[Saved data entries]
◇ ◇ ◇ ◇ ◇ ◇ ◇

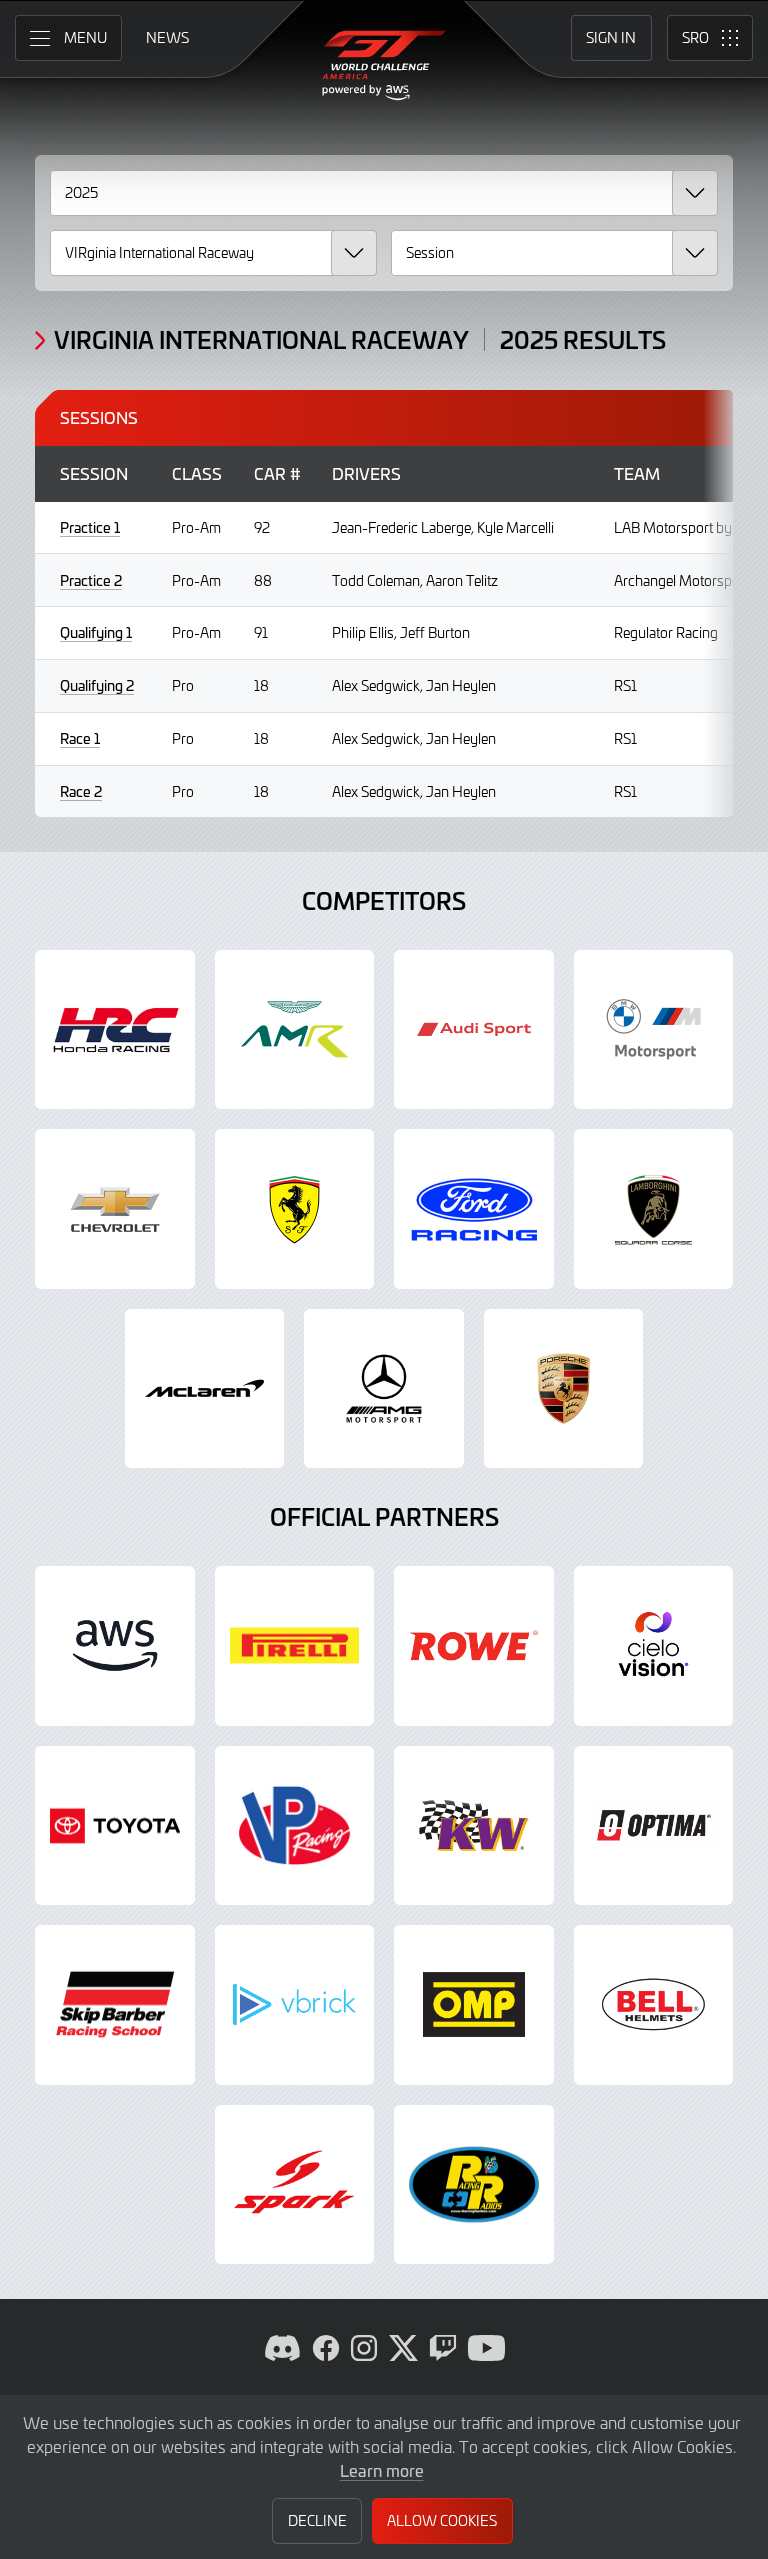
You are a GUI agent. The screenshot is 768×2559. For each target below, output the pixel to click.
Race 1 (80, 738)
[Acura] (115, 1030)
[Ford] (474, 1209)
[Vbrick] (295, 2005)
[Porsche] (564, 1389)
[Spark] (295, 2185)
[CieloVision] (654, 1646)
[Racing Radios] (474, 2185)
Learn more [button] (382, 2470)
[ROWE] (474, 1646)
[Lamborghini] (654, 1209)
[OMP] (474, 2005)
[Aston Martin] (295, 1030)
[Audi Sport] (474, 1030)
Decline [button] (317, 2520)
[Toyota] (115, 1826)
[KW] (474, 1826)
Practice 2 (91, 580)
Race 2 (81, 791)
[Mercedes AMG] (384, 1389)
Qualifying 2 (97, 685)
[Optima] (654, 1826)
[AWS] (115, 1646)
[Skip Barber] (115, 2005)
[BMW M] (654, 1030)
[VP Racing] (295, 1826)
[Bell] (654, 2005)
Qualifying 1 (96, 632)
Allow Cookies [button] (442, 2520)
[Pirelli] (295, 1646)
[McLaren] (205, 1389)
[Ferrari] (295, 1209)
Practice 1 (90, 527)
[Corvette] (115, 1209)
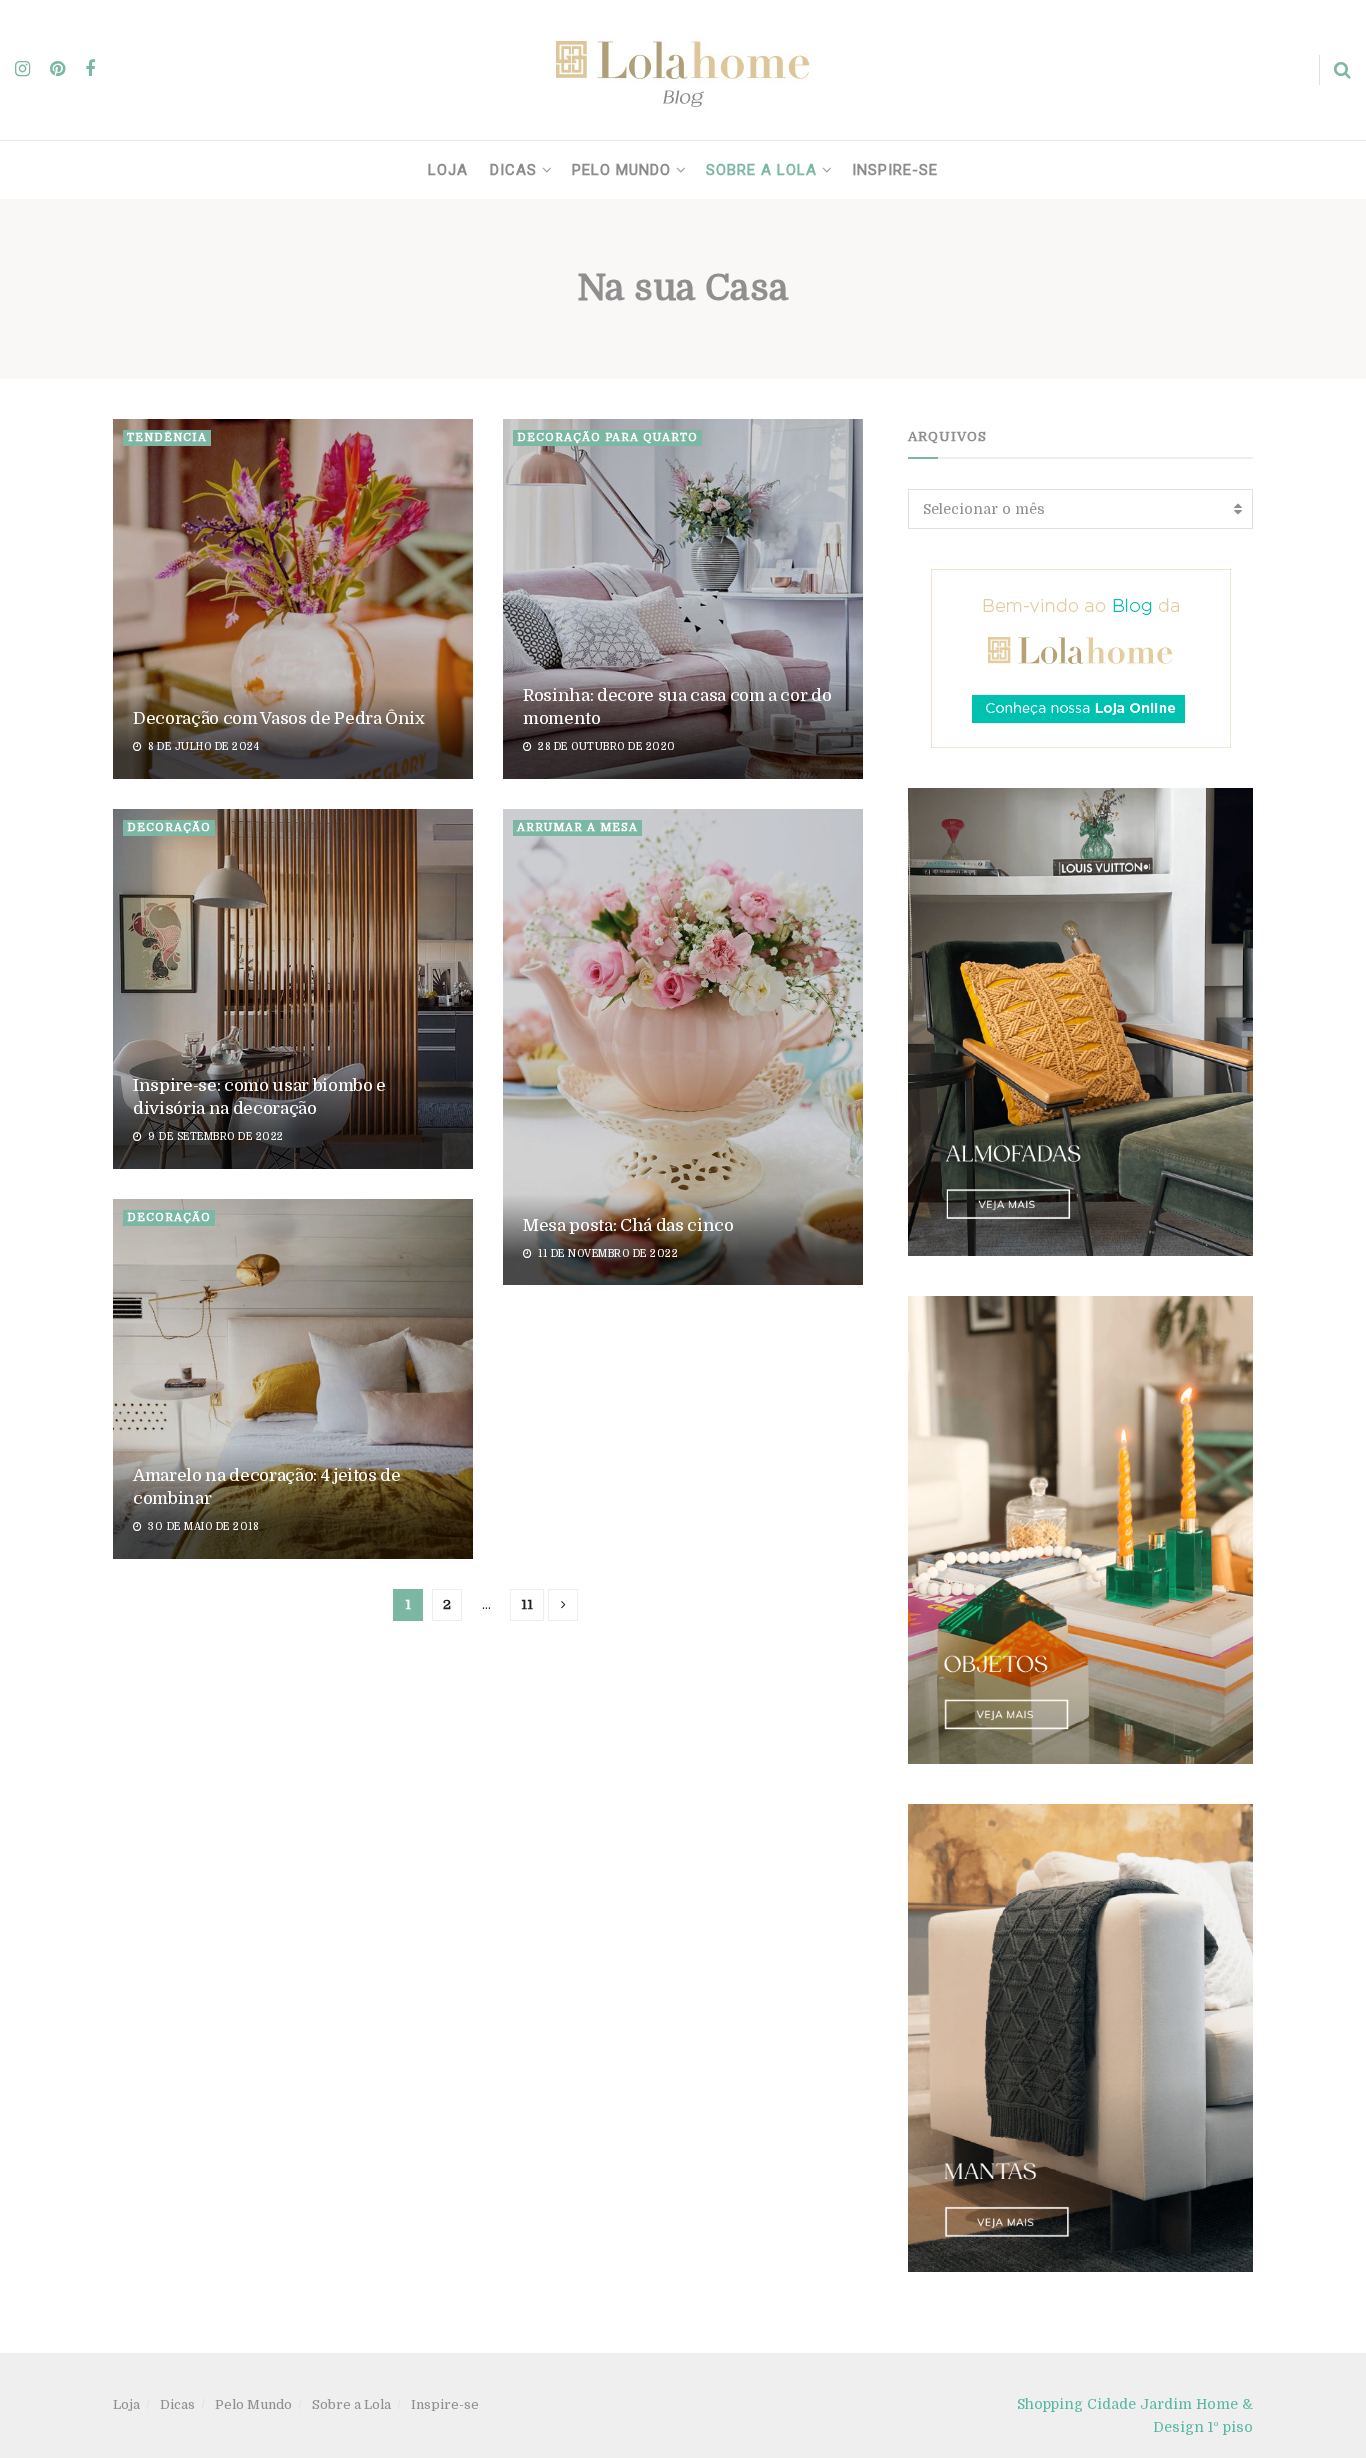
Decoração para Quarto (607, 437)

◇ ◇ ◇ ◇ ◇ ◇ ◇

▶ **Activity**: Up to and including the line containing "[Racing Radios] (474, 2185)", quote each line of the entries above from the very first, please, exactly and without images.

▶ **Answer box**:
You are a GUI agent. The screenshot is 768×2559. For each target below, output the pixel to click.
Race 1 (80, 738)
[Acura] (115, 1030)
[Ford] (474, 1209)
[Vbrick] (295, 2005)
[Porsche] (564, 1389)
[Spark] (295, 2185)
[CieloVision] (654, 1646)
[Racing Radios] (474, 2185)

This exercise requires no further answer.